On the leading edge:  We’re innovating with the latest tools and technology so we can react to market conditions quicker and help you get ahead.

Proven reliability:  We always ground our innovation in our deep experience and strong financial foundation, so we’re a partner you can trust.

What you’ll do:

Customers Bank is looking for a Team Lead to support the development and design of the company's Security Operation’s Center (SOC). The team lead will oversee and support the Incident Response program to ensure ticket escalations are managed in a timely manner, and supporting the daily operations of the SOC.  The team lead will aid in the development of the Security Information and Event Management (SIEM) at an Enterprise level. They will work with team members, third party vendors, and various technology departments to support and enhance the security posture of the bank and will provide guidance on enterprise projects and initiatives. This role is required to participate in the on-call rotation and respond to critical alerts during off hours.  

Responsibility:

• Strong interpersonal, organizational and communication skills.
• Lead and mentor a team of security analysts and engineers to ensure efficient daily operations.
• Detail oriented, focused, and have excellent analytical and problem-solving skills.
• Responsible for the daily supervision and activities of the Security Operations Center, Network, OS and Application hardening, and the incident detection/response program.
• Oversee real-time monitoring of security alerts and events across the organization’s infrastructure.
• Lead the investigation, analysis, and response to security incidents, including escalation when necessary.
• Ensure accurate and timely incident documentation, reporting, and post-incident reviews.
• Must have strong written and oral communication skills, be self-motivated and a self-starter, and be able to work well in a team environment.
• Collaboration with multiple stakeholders across functional and technical skillsets.
• Administor Bank’s EDR platform and assist the Bank’s asset management solutions management
• Assist in domain takedown and related Internet based threat monitoring
• Assist threat intelligence monitoring and related work efforts
• Identify training needs and development opportunities for team members.
• Organize exercises, red team/blue team drills, and skill-building sessions.
• Produce time-critical, technical reports to management outlining incident and potential mitigation.
• Experience managing enterprise security tools including: SIEM, NDR, IDS, Web Filtering, Email Filtering, and Endpoint Protection Solutions.
• Develop, refine, and enforce standard operating procedures (SOPs) for incident response and threat management.
• Experience with project Management and onboarding new solutions.
• Create and maintain documented operating procedures. 

Must haves:

• Bachelor’s degree in Computer Science or equivalent.
• 5+ years of cybersecurity experience which can include one or more of the following cybersecurity functions: Intrusion Detection/Prevention, Monitoring, Digital Forensics, EDR, Vulnerability Management.
• 3+ years of Incident Response experience.
• 2+ years SIEM administration and event coorilation.
• Financial industry experience is a plus.
• Professional/technical certifications are a plus.  

Technology:

Security Information and Event Management (Splunk), System security logs, Database logs, web and network traffic logs, Application management logs, Intrusion Detection Systems (IDS), Intrusion Prevention Systems (IPS), Web Application Firewalls (WAF), Endpoint Protection, Microsoft Azure, Linux, and Cyber/Digital Fraud.
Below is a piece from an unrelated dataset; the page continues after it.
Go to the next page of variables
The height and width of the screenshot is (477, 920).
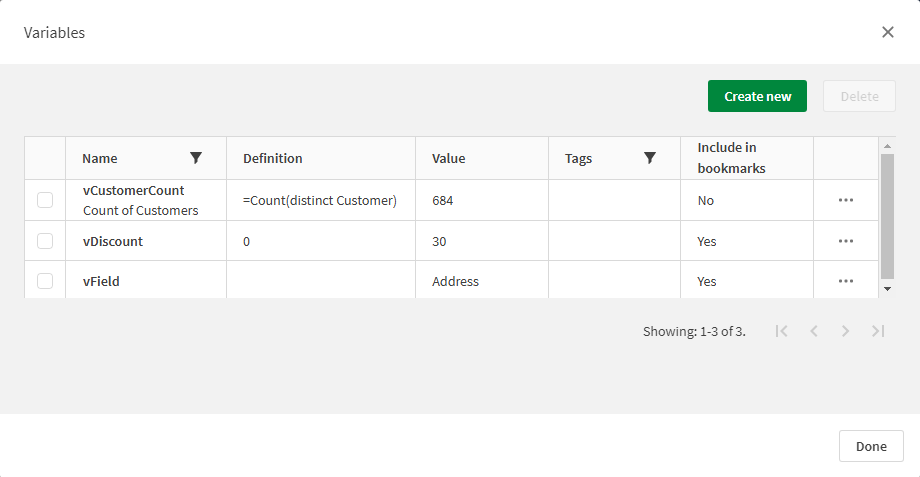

Customers Bank is an equal opportunity employer. We do not discriminate based upon race, religion, color, national origin, gender (including pregnancy, childbirth, or related medical conditions), sexual orientation, gender identity, gender expression, age, status as a protected veteran, status as an individual with a disability, or other applicable legally protected characteristics.

We also provide “reasonable accommodations”, upon request, to qualified individuals with disabilities, in accordance with the Americans with Disabilities Act and applicable state and local laws. 

Diversity Statement:

At Customers Bank, we believe in working smart, working together, and having fun while delivering innovative solutions and memorable experiences for our customers. We are committed to the continual advancement of a culture which reflects the value we place on diversity, equity, and inclusion. We honor the diverse experiences, perspectives, and identities of our team members, and we recognize that it is their passion, creativity, and integrity that drives our success. Step into your future with us! Let’s take on tomorrow.